My homepage is actually a static page, built mostly using bootstrap as the css framework, and a sprinkling of php in the middle. Its fairly simple, so I don’t really need any complicated deployment procedures. For a while, I would manually copy the files over to my remote server, after finishing my edits locally.
My laziness as a person has grown over the time as I’ve dug deeper and deeper into the software development hole, so I quickly grew tired of having to manually sync things to my web host. I initially thought of throwing a quick script with rsync, but then I ran across instructions on how to deploy a simple website using git.

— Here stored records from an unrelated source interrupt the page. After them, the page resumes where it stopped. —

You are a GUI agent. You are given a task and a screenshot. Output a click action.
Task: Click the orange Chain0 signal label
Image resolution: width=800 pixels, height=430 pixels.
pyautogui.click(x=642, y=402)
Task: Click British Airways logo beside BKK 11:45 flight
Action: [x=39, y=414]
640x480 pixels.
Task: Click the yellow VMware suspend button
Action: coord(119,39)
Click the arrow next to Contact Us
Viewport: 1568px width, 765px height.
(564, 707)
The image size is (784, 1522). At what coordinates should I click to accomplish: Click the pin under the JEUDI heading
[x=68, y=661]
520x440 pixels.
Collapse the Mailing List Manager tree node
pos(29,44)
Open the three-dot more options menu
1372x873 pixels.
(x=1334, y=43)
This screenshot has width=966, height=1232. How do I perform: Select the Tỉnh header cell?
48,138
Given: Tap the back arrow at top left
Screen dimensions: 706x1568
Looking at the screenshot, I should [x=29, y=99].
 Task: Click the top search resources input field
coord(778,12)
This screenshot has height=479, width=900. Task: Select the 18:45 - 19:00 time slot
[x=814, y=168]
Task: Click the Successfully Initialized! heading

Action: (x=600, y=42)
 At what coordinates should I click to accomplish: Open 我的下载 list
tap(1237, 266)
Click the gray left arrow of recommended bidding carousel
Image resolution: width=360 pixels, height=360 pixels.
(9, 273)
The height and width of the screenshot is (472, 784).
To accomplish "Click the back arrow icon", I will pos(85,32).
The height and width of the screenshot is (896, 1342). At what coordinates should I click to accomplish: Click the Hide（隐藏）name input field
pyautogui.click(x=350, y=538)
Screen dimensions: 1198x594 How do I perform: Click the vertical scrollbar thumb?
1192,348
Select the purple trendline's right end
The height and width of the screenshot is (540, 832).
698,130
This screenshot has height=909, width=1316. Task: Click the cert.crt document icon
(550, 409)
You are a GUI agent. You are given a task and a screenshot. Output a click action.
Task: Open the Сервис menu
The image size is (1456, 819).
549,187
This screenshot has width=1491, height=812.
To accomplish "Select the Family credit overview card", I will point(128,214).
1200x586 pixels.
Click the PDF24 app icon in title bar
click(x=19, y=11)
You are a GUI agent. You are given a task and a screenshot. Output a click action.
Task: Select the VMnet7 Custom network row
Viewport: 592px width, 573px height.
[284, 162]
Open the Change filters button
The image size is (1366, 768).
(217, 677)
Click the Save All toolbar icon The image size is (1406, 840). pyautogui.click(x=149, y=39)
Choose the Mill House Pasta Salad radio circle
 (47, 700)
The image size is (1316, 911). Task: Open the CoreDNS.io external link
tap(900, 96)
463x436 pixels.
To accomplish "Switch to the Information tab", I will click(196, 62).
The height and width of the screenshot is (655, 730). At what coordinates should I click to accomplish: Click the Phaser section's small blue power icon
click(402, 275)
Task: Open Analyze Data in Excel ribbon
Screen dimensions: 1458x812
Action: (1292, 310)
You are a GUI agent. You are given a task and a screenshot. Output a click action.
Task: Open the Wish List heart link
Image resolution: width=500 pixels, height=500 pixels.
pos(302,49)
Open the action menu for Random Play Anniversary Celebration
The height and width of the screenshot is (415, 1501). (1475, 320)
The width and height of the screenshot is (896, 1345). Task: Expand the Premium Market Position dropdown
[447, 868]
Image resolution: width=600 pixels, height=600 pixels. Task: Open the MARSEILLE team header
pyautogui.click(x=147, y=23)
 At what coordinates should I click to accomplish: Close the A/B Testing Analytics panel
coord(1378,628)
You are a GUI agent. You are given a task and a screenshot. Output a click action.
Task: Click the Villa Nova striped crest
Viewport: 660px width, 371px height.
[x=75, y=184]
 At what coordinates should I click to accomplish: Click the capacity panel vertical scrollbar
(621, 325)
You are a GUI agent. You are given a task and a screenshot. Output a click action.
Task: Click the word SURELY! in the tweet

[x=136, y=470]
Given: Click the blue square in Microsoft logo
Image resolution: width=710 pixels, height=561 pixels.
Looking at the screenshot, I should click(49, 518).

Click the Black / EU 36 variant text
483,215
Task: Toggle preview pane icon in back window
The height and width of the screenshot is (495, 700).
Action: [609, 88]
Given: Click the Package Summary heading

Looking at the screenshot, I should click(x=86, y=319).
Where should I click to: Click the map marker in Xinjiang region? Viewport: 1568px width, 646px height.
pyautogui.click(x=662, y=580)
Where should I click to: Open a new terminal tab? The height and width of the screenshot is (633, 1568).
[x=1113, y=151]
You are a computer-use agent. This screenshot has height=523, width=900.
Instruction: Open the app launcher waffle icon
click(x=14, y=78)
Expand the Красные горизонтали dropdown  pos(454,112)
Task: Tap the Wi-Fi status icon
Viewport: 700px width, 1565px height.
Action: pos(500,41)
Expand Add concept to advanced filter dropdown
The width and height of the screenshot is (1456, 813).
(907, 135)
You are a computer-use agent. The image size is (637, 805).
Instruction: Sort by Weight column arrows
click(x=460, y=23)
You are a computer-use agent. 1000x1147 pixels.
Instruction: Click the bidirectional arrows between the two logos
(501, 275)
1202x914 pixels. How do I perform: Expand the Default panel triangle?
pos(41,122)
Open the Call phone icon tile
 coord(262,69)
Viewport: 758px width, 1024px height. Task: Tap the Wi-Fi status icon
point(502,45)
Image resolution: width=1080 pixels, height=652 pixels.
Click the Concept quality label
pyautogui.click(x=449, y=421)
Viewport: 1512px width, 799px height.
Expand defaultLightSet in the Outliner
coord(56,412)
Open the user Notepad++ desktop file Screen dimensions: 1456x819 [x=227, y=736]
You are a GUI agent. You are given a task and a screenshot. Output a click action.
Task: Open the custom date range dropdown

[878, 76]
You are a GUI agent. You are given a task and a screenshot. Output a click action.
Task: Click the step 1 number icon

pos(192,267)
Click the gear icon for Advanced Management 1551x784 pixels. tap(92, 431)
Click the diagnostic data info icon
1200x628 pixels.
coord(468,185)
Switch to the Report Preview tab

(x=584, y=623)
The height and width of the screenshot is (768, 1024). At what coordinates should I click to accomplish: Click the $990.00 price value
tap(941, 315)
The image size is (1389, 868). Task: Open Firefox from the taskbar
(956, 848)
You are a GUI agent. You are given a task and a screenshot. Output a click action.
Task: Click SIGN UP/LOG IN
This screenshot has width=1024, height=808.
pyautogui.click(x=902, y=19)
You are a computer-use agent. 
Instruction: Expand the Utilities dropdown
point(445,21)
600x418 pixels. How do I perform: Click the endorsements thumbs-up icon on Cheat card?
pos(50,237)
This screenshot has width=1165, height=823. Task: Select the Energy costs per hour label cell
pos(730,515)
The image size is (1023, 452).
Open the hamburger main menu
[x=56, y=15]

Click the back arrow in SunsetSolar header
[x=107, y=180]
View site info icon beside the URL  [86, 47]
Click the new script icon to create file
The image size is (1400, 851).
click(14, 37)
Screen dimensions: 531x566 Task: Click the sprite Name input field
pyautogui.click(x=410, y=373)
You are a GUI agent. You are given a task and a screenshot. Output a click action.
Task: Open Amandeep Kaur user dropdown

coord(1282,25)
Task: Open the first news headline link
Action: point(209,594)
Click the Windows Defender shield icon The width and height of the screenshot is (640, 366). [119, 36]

I’m using essentially the same workflow for both my main website and my Jekyll blog. If you’re used to the git workflow integration with for example, Heroku, you’ll feel quite at home here. In summary, the idea is to add a post-receive hook into your remote git repository to checkout deploy your changes to the directory being served:
#!/bin/sh GIT_WORK_TREE=/path/to/webroot/of/mywebsite git checkout -f
Make sure you set the correct permissions:
chmod +x hooks/post-receive
I also keep my repository synced with GitHub, which is my
origin remote. My deployment
location is called
deploy webhost:git_repos/my-blog.git (fetch) deploy webhost:git_repos/my-blog.git (push) origin email@example.com:FFAxKenny/blog.git (fetch) origin firstname.lastname@example.org:FFAxKenny/blog.git (push)
Its not a very complicated setup, but if you’re used to working in the command line, and with git, you’ll feel quite at home with this setup. No fear, git is here (with a deployment flow)!